Usucapião permite adquirir a propriedade de imóvel pela posse prolongada, mansa e pacífica. Existem modalidades de 2 a 15 anos, e o processo pode ser feito em cartório sem processo judicial.
Usucapião é a aquisição de propriedade pela posse prolongada, mansa e pacífica de um imóvel — sem que o verdadeiro dono tenha contestado. É um instituto previsto no Código Civil e na Constituição Federal, com modalidades que vão de 2 a 15 anos dependendo da situação.
A posse é interrompida quando: o dono ajuíza ação possessória ou reivindicatória, o possuidor reconhece o direito do dono, ou o possuidor é esbulhado (expulso) e não recupera a posse.

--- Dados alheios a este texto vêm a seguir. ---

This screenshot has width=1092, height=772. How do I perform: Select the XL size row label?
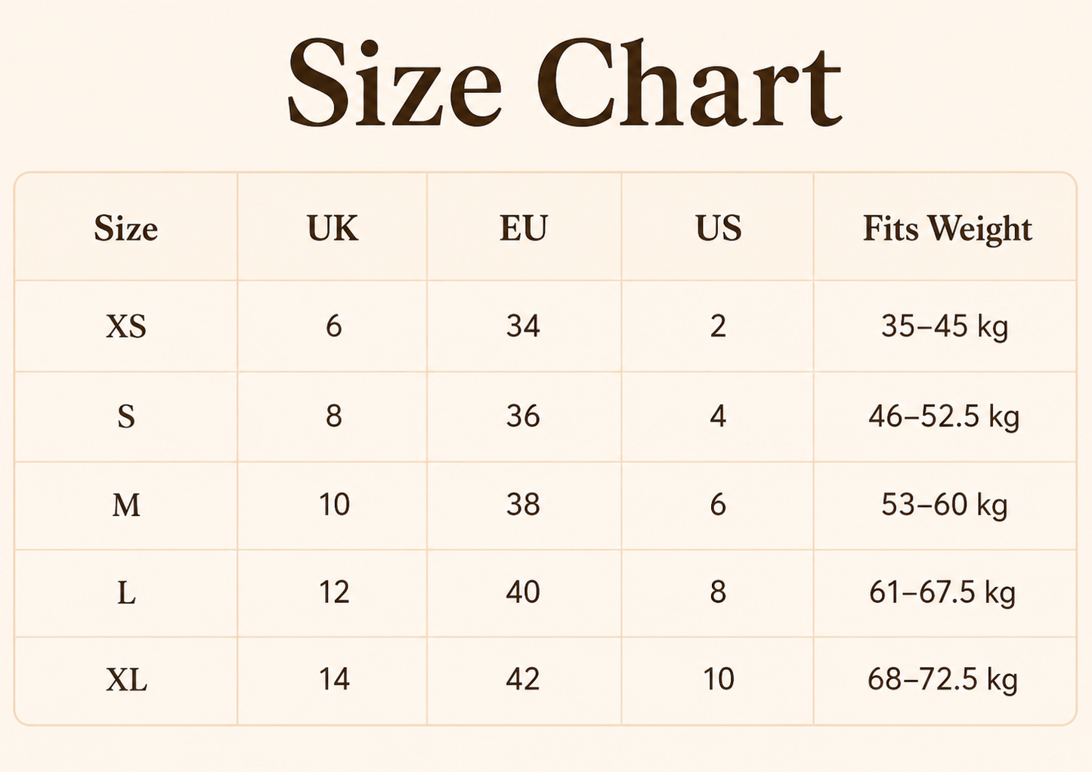(x=126, y=681)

O art. 216-A da Lei de Registros Públicos (incluído pelo CPC/2015) permite pedido de usucapião diretamente no Cartório de Registro de Imóveis, sem processo judicial, quando todos os confrontantes (vizinhos) anuem expressamente. É mais rápido, mas exige a concordância de todos os lindeiros.
Quando há contestação ou os confrontantes não anuem, o pedido vai à Justiça. O réu é o dono registrado (se identificado) ou, se desconhecido, o processo segue com citação por edital. É obrigatória a intervenção do Ministério Público.